[Source text]
****************************************
After a four-year hibernation, Stage East Dinner Theatre is hoping to bring back its Vaudeville-inspired performances to Beiseker in 2022 and is looking for interested actors to audition for the troupe this spring.
Beiseker
Beiseker could see the return of Stage East Dinner Theatre in 2022. File photo/Rocky View Weekly

After a four-year hibernation, Stage East Dinner Theatre is hoping to bring Vaudeville-inspired performances back to Beiseker in 2022 and is looking for interested actors to audition for the troupe this spring.

Ray Courtman, a long-time Beiseker resident, and the co-founder, and emcee of the annual Stage East Dinner Theatre performances, said the troupe’s intention was originally to produce a show in 2021 in honour of Beiseker’s centennial. However, after the COVID-19 pandemic led to the postponement of the village’s centennial celebrations, he said the society felt it would be best to hold off a year.

As some of the Stage East cast have moved to other communities since the troupe’s last performance in 2018, Courtman said it is necessary to find some new talent. He said if there is enough community interest in auditioning, members will return to the stage this October.

“We’ve had a lot of people moving into town, so I’m sure we can find some people who have a secret desire to act," he said. "Hopefully, we can get a cast together and do it again.”

Stage East Dinner Theatre emerged in Beiseker in the early 1980s, according to Courtman. He said the troupe’s early motive was to put on dinner-theatre shows and raise enough money through ticket sales to salvage the village’s historic Canadian Pacific Rail station, which was slated for demolition at the time.

“We did that for a few years, and then we actually did manage to raise enough money to save the old station, which is now the Village office,” he said.

Their goal accomplished, Stage East went into a lengthy, well-deserved hibernation for over 20 years.

Then, in 2005, Courtman said the troupe managed to obtain some grant money from the Alberta government, which was doling out funds to municipalities to resurrect old community traditions in honour of the province’s centennial that year.

“We applied to resurrect Stage East, and we did,” Courtman said. “We’d been doing Stage East almost every year until three or four years ago.”

According to Courtman, Stage East performances are always held in mid-October, near the Thanksgiving weekend. The yearly shows are inspired by skit comedy, like the slapstick routines seen on the Carol Burnett Show and Benny Hill Show.

“When we started out, we even had a dance group and a singing troupe,” Courtman said. “We actually had a male quartet, too. Since that time, we’ve changed a little bit, but hopefully we can bring back some of those parts. We had a barbershop quartet and a group of ladies who used to sing for us.
****************************************
[Supplied data]

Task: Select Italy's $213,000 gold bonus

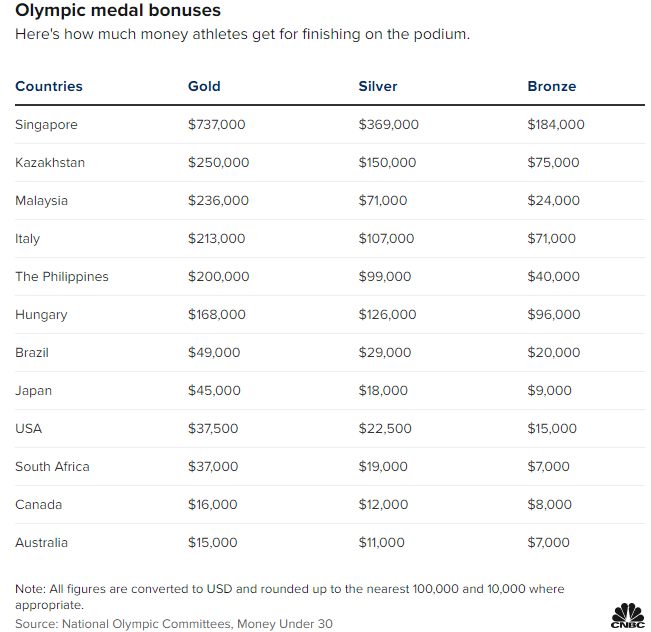Action: [217, 238]
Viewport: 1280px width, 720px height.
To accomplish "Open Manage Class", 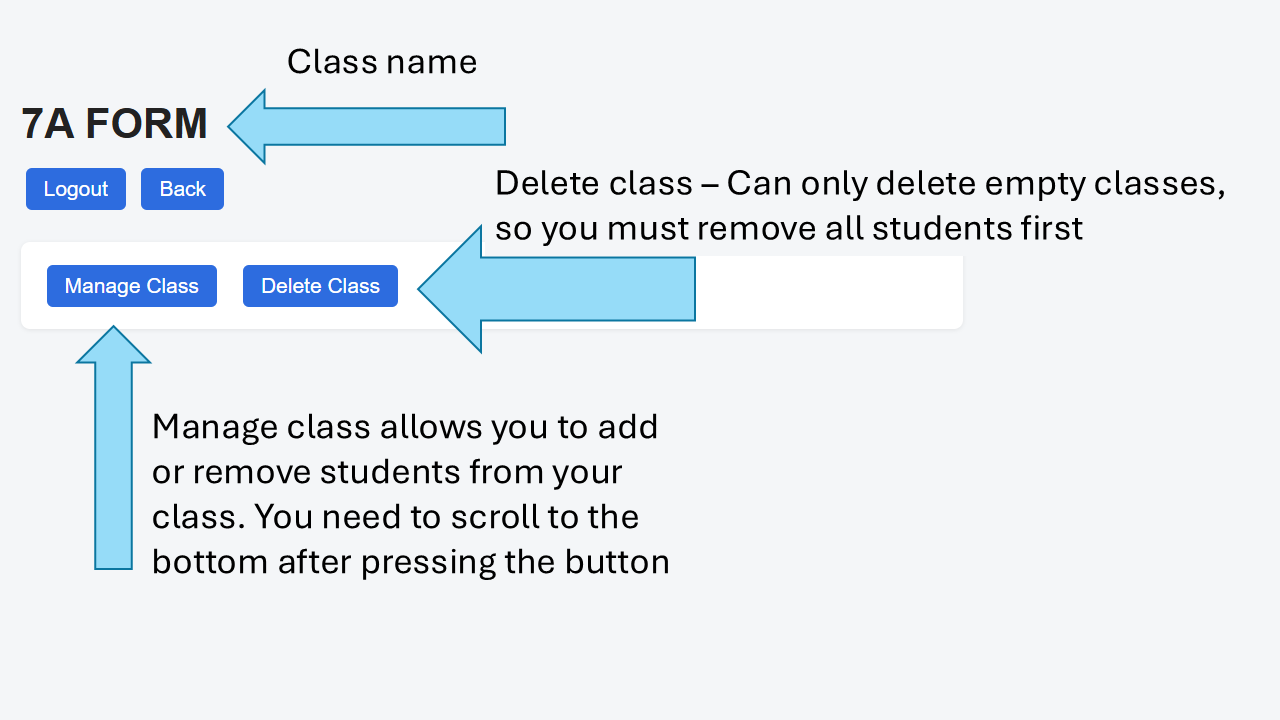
****************************************
[To do]
[A] Alter the Stage East article by giving again the passage between "According to Courtman, Stage" and "sing for us.", inclusive, with "Thanksgiving weekend" replaced by "Thanksgiving holiday".
[B] Answer these questions from the Stage East article:
(i) In what year did the troupe give its last performance?
(ii) Which government supplied the grant money the troupe obtained in 2005?
(iii) What does the old station saved by the troupe now house?
The listing above was taken from a source unrelated to the Stage East article.

[Answers provided]
[A]
According to Courtman, Stage East performances are always held in mid-October, near the Thanksgiving holiday. The yearly shows are inspired by skit comedy, like the slapstick routines seen on the Carol Burnett Show and Benny Hill Show.

“When we started out, we even had a dance group and a singing troupe,” Courtman said. “We actually had a male quartet, too. Since that time, we’ve changed a little bit, but hopefully we can bring back some of those parts. We had a barbershop quartet and a group of ladies who used to sing for us.

[B]
(i) 2018
(ii) The Alberta government
(iii) The Village office